• [Exercise description]
Copy the records below word for word, from the very beginning down to the line containing "Action: pyautogui.click(x=558, y=27)", including that line. Omit the pictures.
======== Data records ========
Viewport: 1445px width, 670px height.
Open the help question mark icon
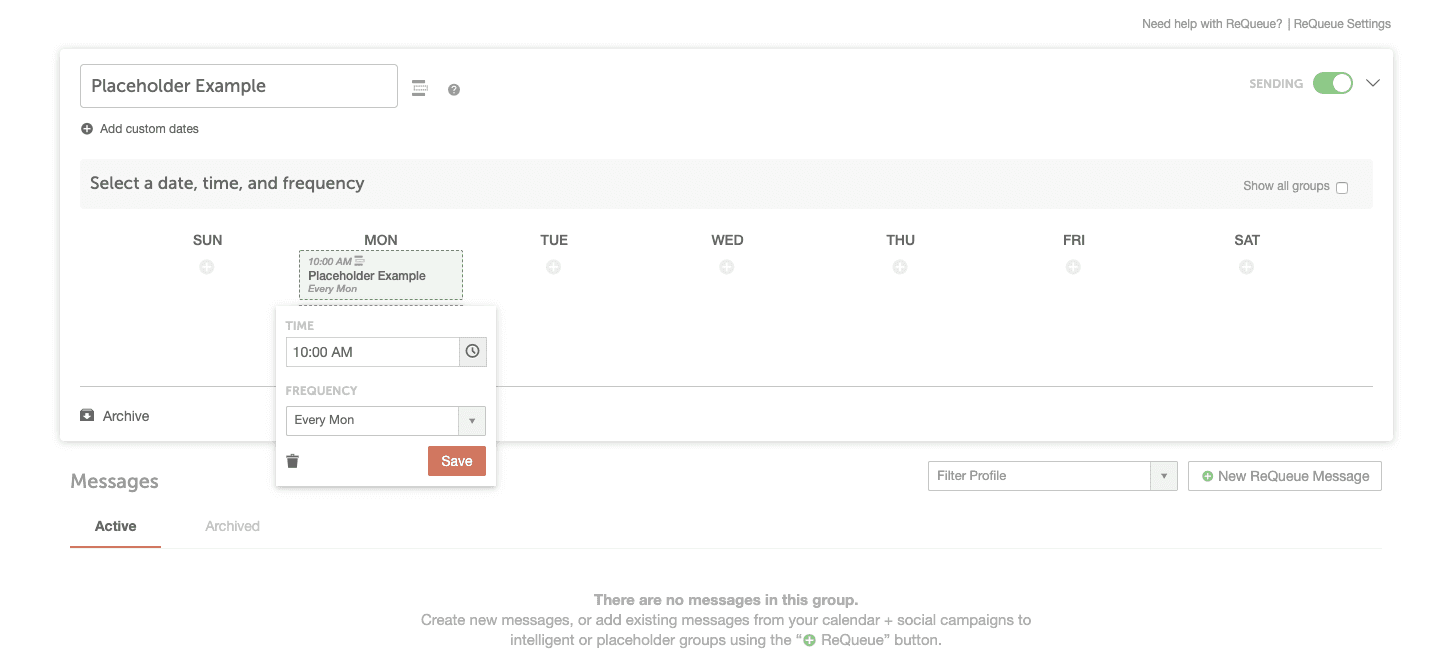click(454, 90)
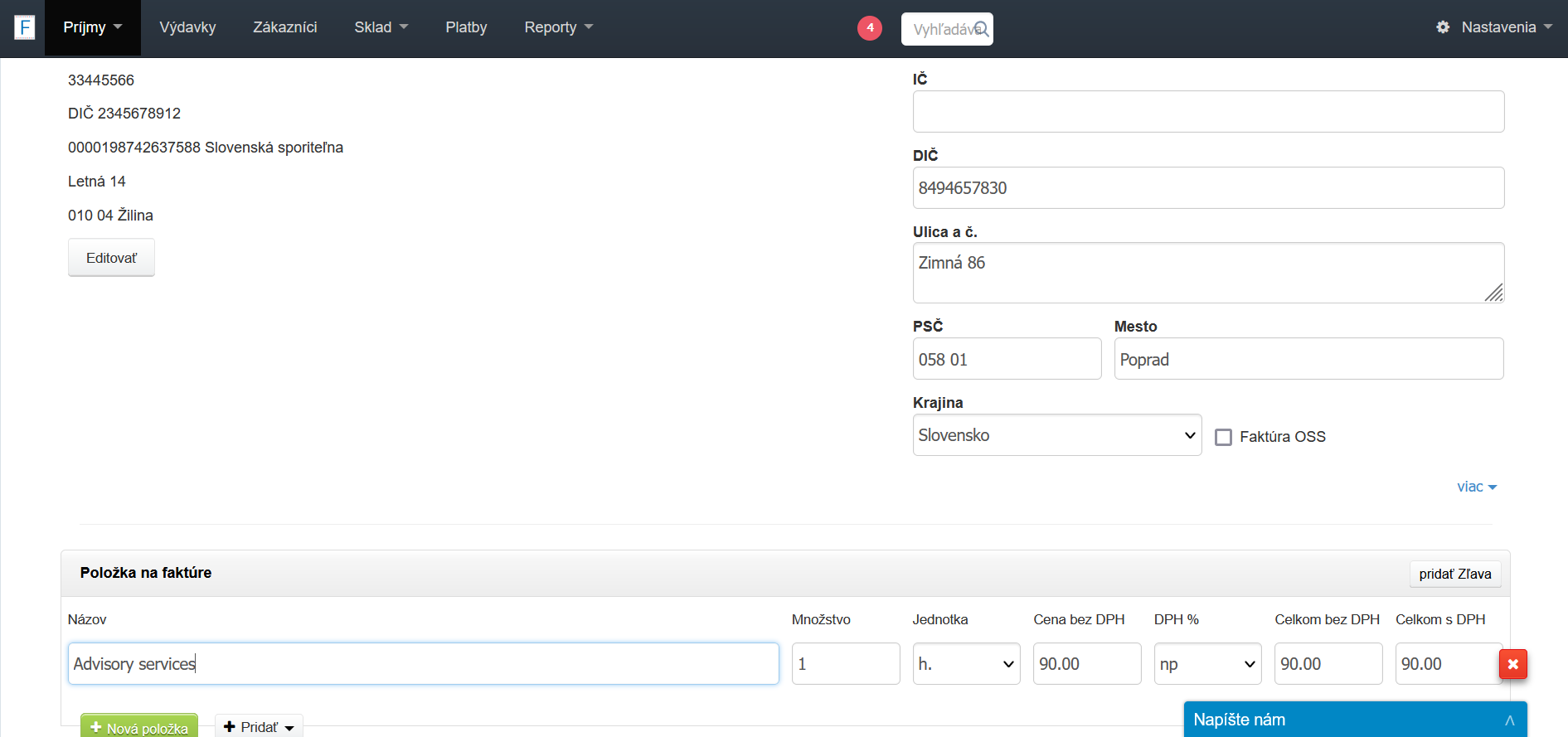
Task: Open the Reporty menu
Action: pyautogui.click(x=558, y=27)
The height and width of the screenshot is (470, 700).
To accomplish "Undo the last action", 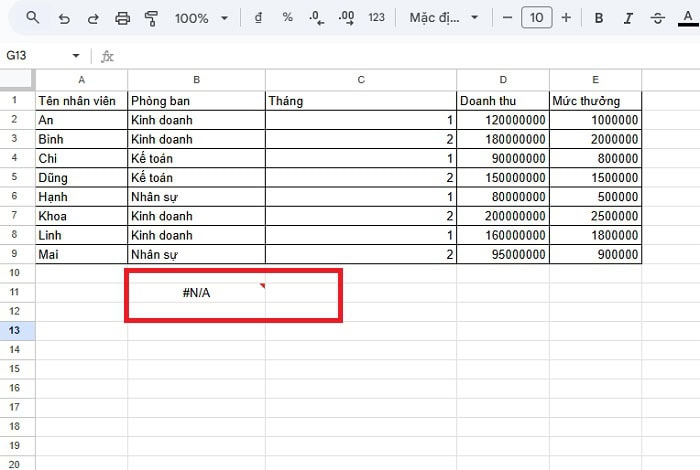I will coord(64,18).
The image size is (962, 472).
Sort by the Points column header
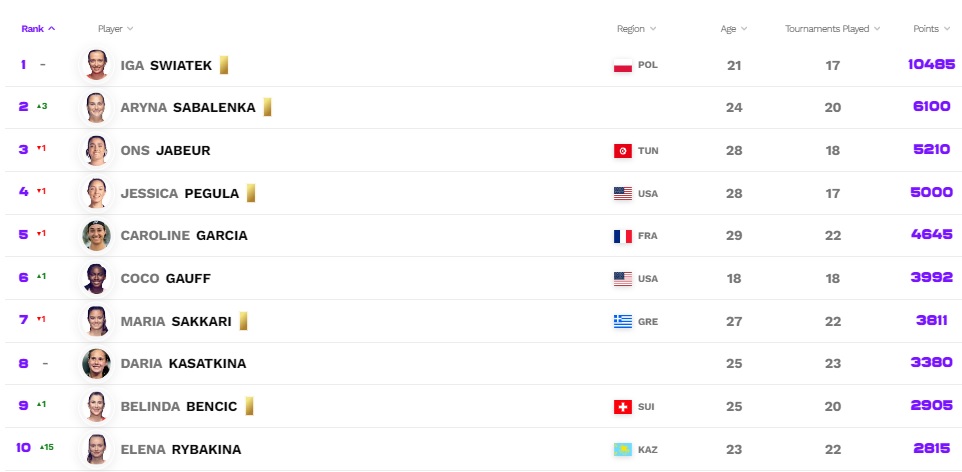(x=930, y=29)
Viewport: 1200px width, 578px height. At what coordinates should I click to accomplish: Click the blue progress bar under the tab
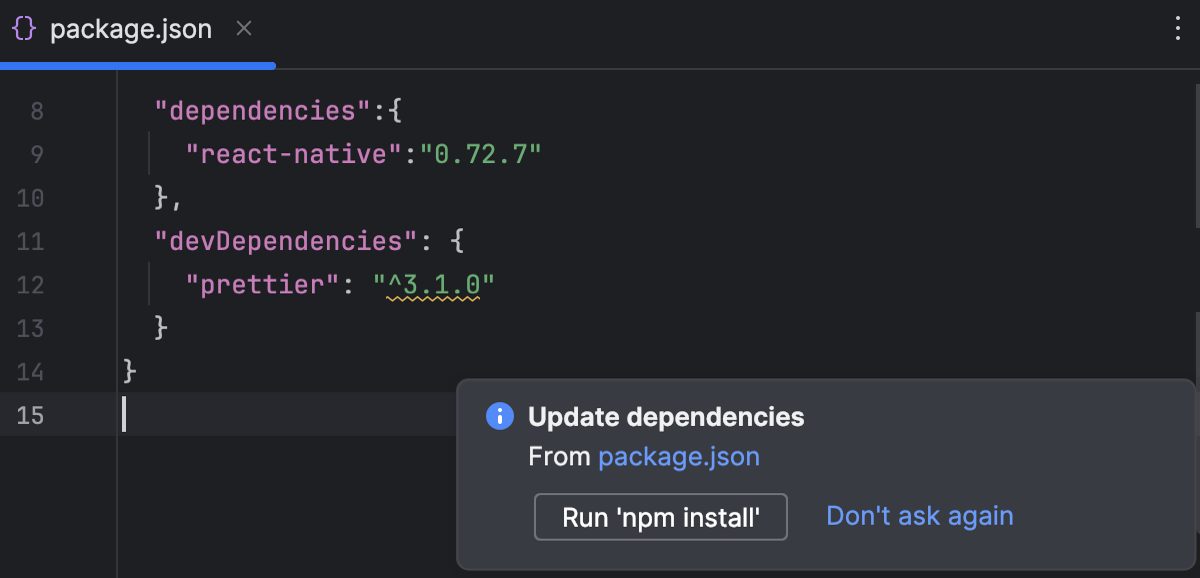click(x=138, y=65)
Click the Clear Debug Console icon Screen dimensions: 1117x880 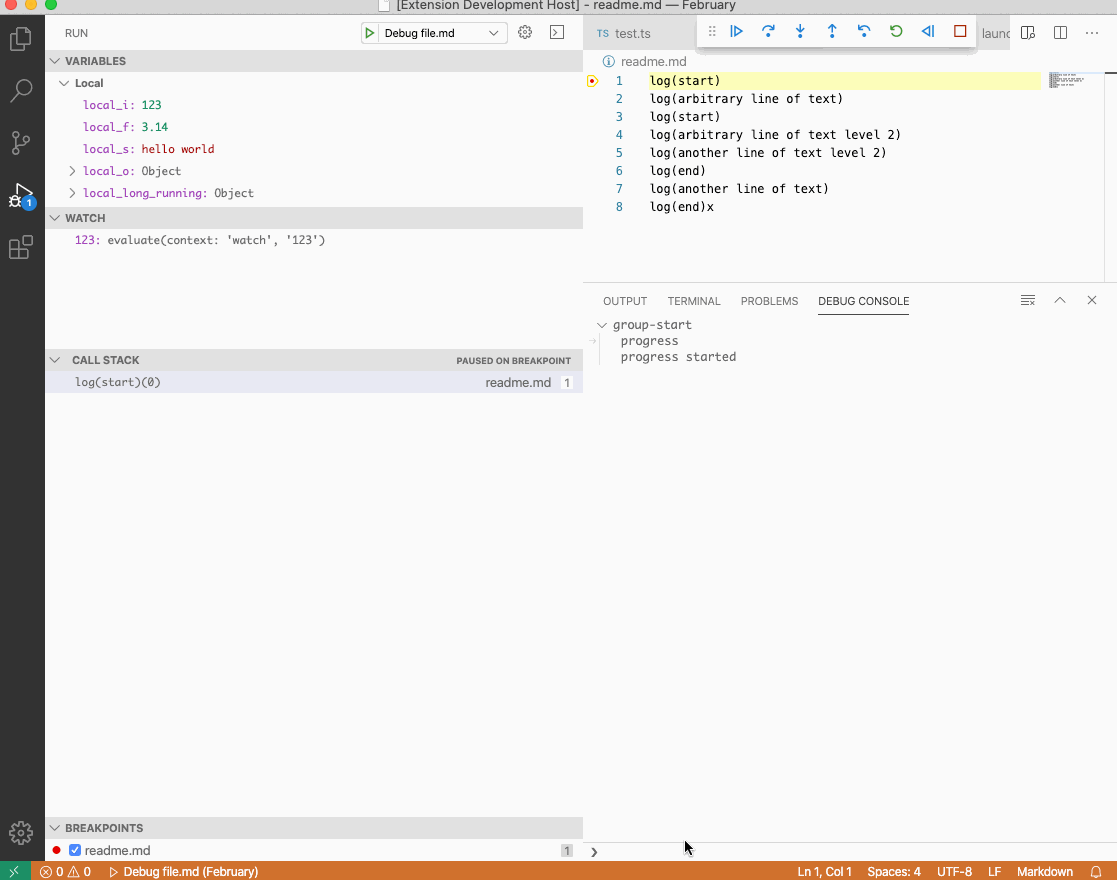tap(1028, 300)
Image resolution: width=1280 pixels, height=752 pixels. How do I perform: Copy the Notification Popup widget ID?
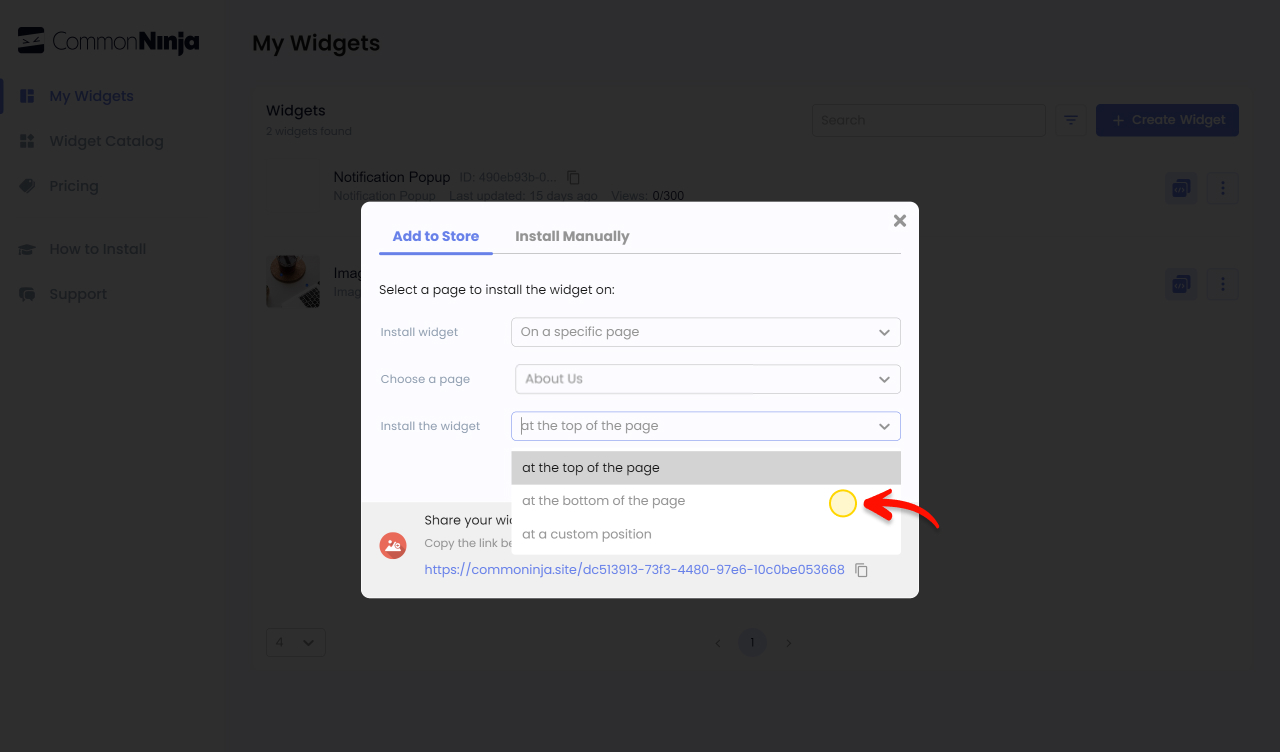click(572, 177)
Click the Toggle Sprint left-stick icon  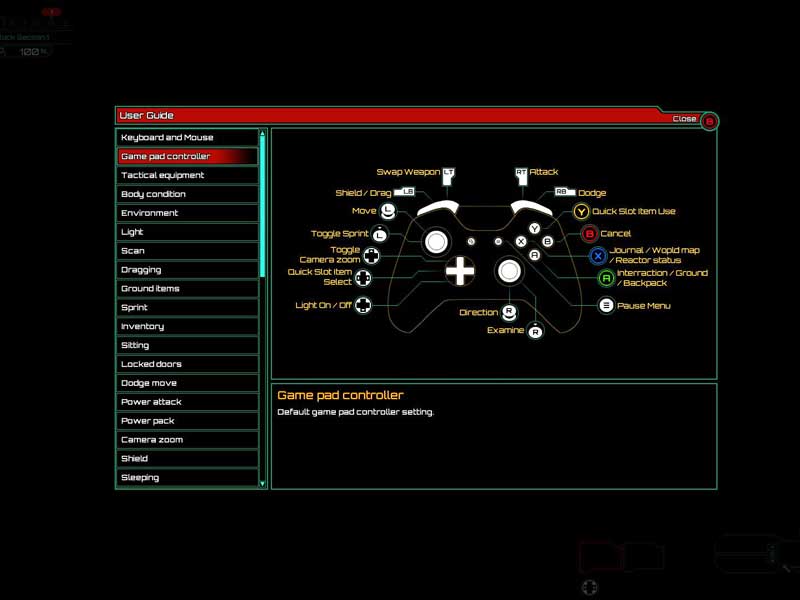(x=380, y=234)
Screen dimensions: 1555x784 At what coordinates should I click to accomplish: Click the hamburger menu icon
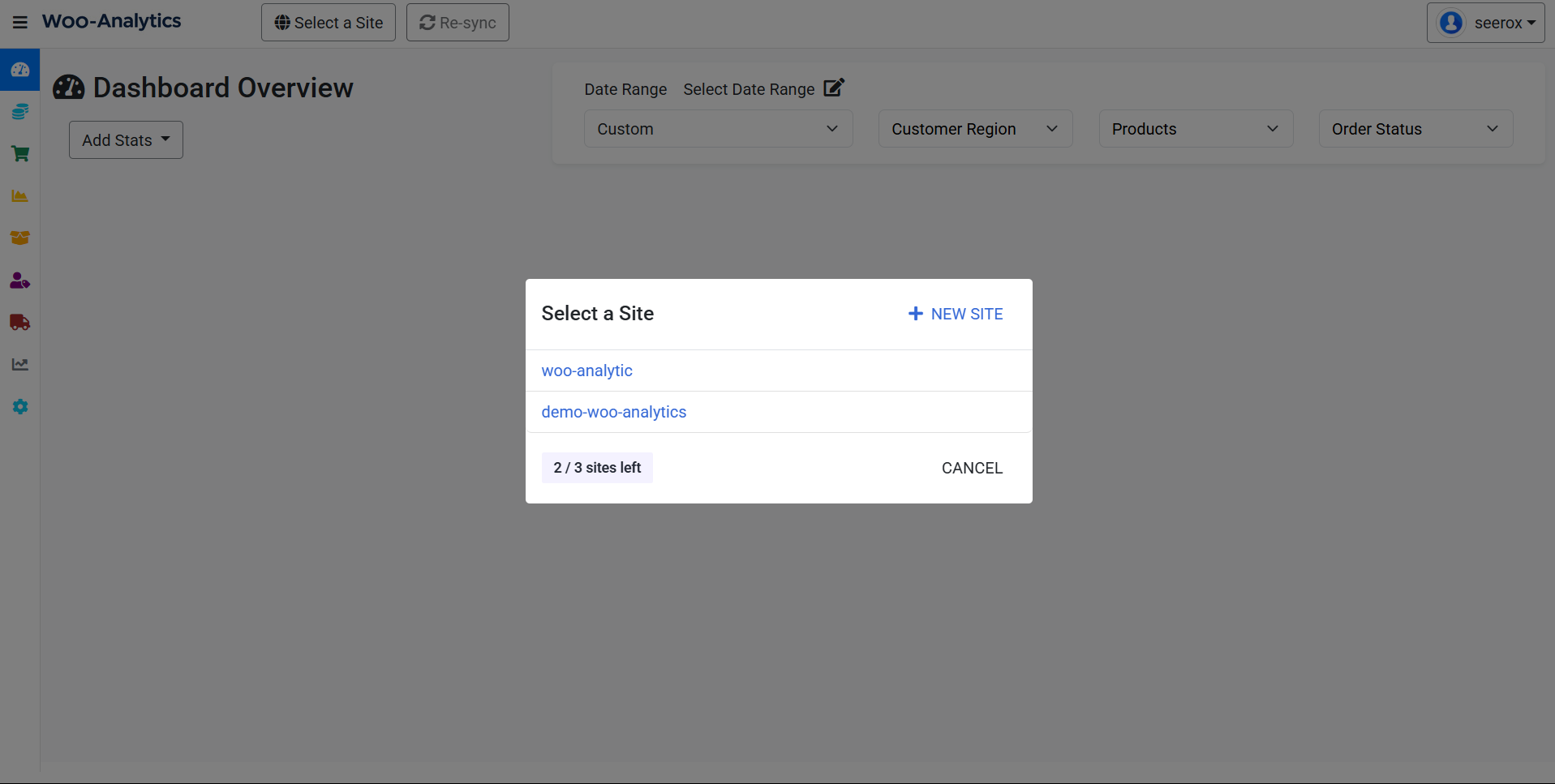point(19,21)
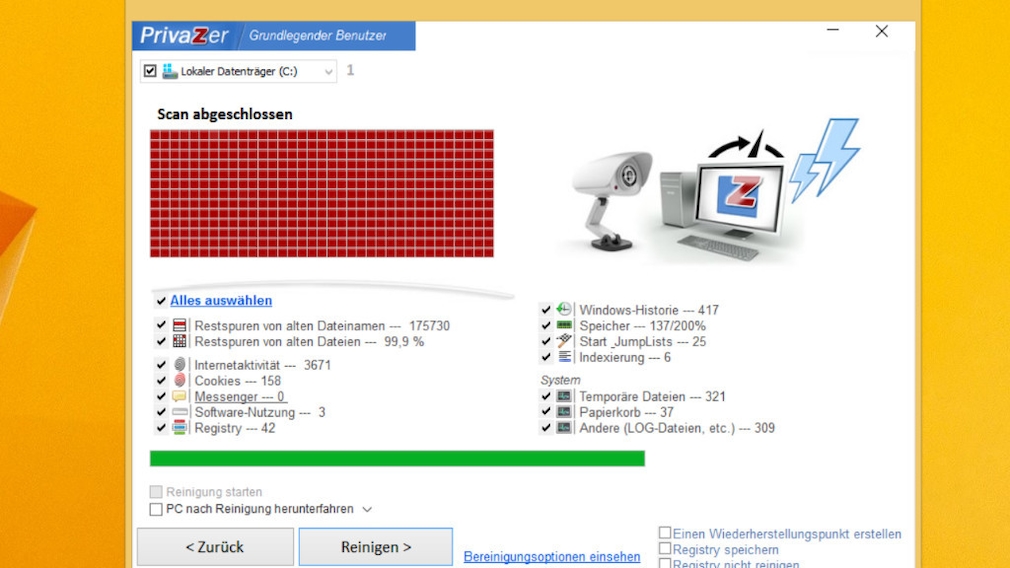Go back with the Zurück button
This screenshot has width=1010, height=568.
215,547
========
• [In response]
Viewport: 1445px width, 670px height.
Open the help question mark icon
click(454, 90)
Task: Open the Reporty menu
Action: pyautogui.click(x=558, y=27)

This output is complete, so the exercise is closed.